UPDF AI

Innovative Approach of Generative AI for Automating Technical Bid Evaluations in Oil Companies

O. E. Abdelaziem,A. N. Khafagy,T. A. Yehia

2024 · DOI: 10.2118/223359-ms
引用数 0

TLDR

This paper introduces an AI-assistant chatbot based on the power of open-source large language models, natural language processing, and data analytics, to aid in automating the entire workflow of technical tendering processes, facilitating an improved decision support system (DSS), and mitigating potential subjectivity.

摘要

The process of outlining a scope of work and evaluating technical bids in the oil and gas industry is commonly burdensome, labor-intensive, and susceptible to human bias. This paper introduces an AI-assistant chatbot based on the power of open-source large language models (LLMs), natural language processing (NLP), and data analytics, to aid in automating the entire workflow of technical tendering processes, facilitating an improved decision support system (DSS), and mitigating potential subjectivity.

The workflow starts with loading documents in the format of scanned PDF files. Firstly, data was extracted using optical character recognition (OCR), and text mining techniques. Secondly, Langchain was implemented to optimally split the document into chunks with adequate overlapping. Thirdly, embeddings were created using sentence transformers, and a vector store was constructed. After that, LlaMa model, was optimized and employed to query the vector store efficiently. Then, retrieval augmented generative (RAG) query engines were used to retrieve the matching documents and generate the final answer. Finally, a chat memory buffer was incorporated to maintain context and initialize a chatbot.

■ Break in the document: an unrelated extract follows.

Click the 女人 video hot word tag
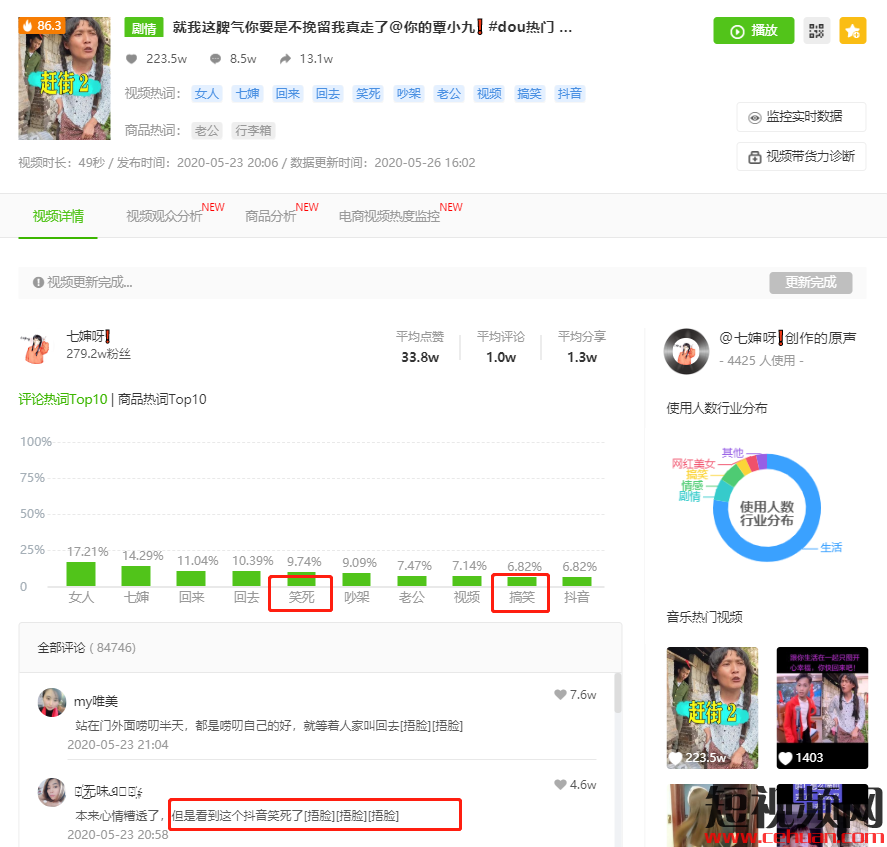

Implementing LLM in the tendering process has proven promising for reviewing and ranking the technical data of the submitted bids based on pre-defined criteria. However, it was shown that extracting tabulated data effectively from scanned documents is challenging. Consequently, it was essential to pre-process documents and extract tables into structured databases before querying them. In addition, model augmentation was employed to avoid hallucination and enhance the model reasoning and capability of identifying pass and fail criteria, nonetheless, human feedback is required to assess satisfying performance. Recall-Oriented Understudy for Gisting Evaluation (ROUGE) was found valuable to expedite the comparison between the submitted data in technical tables and the detailed data sheets. Furthermore, LLM was found effective in accelerating the process of market survey comparison, by retrieving and comparing prices and conditions of different documents. Moreover, supervised fine-tuning (SFT) was implemented to improve the model's capacity to compare clauses of the scope of work along with terms and conditions across different contracts, in order to discern major inherent differences and reduce potential bias in the future. This enhancement was configured through quantized low-rank adaptation (QLoRA) and parameter-efficient fine-tuning (PEFT).

This paper presented a novel approach, which integrated LLMs into procurement information development systems, automating multiple tasks in the tendering process in the oil and gas upstream industry. This is the first time that such an application has been applied to the oil industry, which shall provide a foundation for future research.